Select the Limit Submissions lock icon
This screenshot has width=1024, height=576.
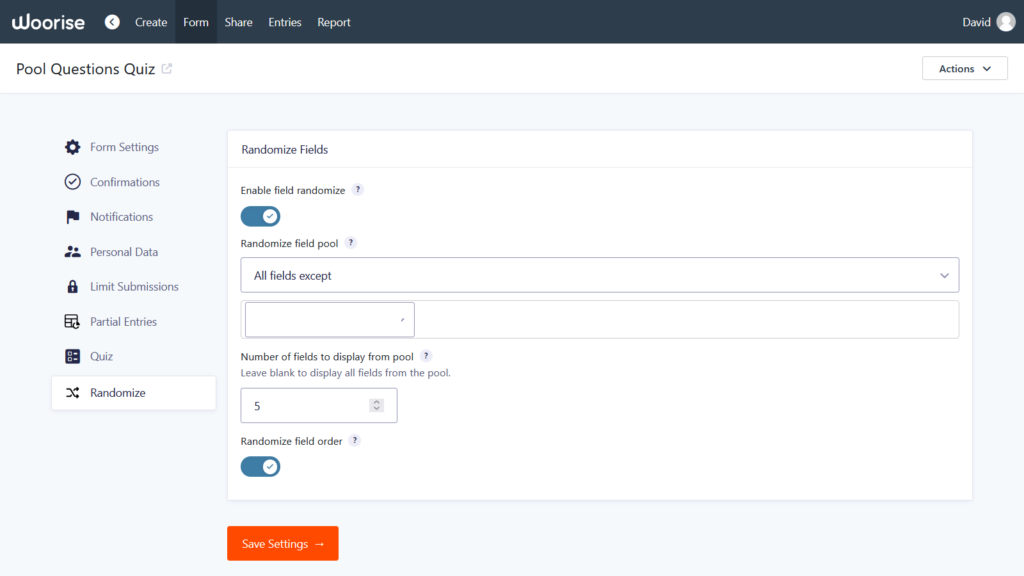pos(72,287)
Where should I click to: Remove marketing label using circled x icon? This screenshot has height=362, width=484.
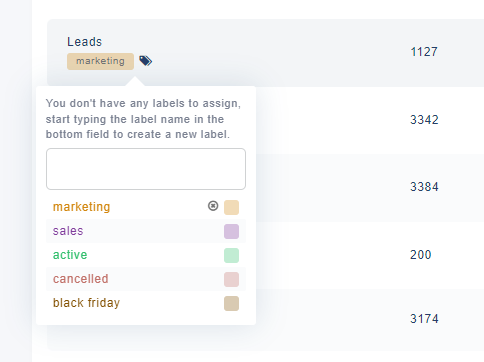pos(213,206)
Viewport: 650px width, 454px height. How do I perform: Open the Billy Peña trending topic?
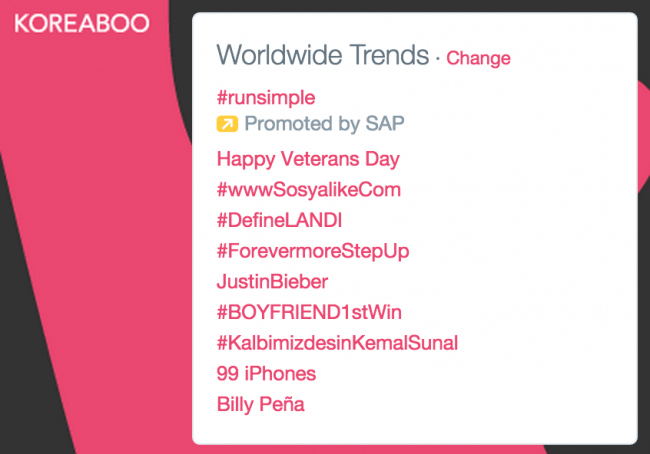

###

▶ _Instructions to follow_
Every entry above should be returned exactly, with no images included.

▶ _Answer space_
Select the Limit Submissions lock icon
This screenshot has width=1024, height=576.
pos(72,287)
Where should I click to: Remove marketing label using circled x icon? This screenshot has height=362, width=484.
pos(213,206)
Viewport: 650px width, 454px height. How do I perform: Open the Billy Peña trending topic?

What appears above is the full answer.